McDonald’s Ending Use of Artificial Additives in Burgers

McDonald’s is eliminating artificial ingredients from the menu and even the Special Sauce on the Big Mac is getting its own new makeover.

The company, which is hoping to attract consumers that are more health-conscious to its restaurants and drive thrus, announced changes to its hamburgers as well this week.

Its classic burger lineup  of hamburger, cheeseburger, double cheeseburger, Quarter Pounder, McDouble, double Quarter Pounder and Big Mac are not going to have artificial flavors, coloring or preservatives.

This change affects all parts of the sandwich from the cheese to bun to sauce.

The Golden Arches said it has stripped components such as artificial preservative calcium propionate from the buns, and the preservative sorbic acid from the American cheese.

The iconic Special Sauce on the Big Mac is being reformulated and McDonald’s will remove artificial preservatives such as sodium benzoate, calcium disodium EDTA and potassium sorbate without its signature taste being sacrificed.

However, one thing will not be changed. The pickle will still have one artificial preservative.

McDonald’s has followed a trend in the industry toward food that is healthier. Companies such as Subway, Panera Bread and Taco Bell all have recently started to eliminate artificial preservatives from products on their menus.

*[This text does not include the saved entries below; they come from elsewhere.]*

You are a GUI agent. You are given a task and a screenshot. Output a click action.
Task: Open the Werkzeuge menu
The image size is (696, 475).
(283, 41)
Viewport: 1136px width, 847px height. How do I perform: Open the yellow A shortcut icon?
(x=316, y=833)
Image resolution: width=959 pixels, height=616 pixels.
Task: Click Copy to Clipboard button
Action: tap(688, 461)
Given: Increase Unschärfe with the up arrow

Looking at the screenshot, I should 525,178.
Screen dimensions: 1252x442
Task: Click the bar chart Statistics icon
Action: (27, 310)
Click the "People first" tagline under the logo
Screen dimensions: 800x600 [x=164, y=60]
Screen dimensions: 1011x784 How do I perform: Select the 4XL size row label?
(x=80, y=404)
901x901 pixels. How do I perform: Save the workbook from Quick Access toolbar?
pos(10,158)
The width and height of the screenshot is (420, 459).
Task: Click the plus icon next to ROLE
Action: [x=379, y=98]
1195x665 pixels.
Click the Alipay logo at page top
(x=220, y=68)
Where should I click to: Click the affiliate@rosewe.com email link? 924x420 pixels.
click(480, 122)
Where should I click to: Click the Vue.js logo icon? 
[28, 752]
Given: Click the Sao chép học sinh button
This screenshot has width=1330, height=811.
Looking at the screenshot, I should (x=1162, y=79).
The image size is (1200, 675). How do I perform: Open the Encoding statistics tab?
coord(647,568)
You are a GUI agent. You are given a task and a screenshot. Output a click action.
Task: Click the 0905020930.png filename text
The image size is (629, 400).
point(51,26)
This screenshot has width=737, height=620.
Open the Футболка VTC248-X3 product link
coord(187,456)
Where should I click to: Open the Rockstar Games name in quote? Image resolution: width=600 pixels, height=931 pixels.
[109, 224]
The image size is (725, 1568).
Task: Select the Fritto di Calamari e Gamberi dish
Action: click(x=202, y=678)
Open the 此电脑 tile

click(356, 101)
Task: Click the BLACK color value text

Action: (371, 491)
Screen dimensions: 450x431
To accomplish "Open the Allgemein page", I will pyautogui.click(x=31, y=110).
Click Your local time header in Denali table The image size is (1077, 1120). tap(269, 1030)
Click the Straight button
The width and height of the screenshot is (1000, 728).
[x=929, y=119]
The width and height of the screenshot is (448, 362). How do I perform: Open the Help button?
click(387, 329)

In 2016, McDonald’s took out the artificial preservatives from McNuggets and ended the use of high fructose corn syrup in buns.

Earlier in 2018, McDonald’s replaced the use of frozen beef with that of fresh beef for the Quarter Pounder and it adjusted the product line of its popular Happy Meals with options considered healthier such as milk.

Restaurants across the industry from fast-food to fast casual to fine dining have had to make changes to their menus as consumers have become more health conscious and are making better decisions when it comes to eating out.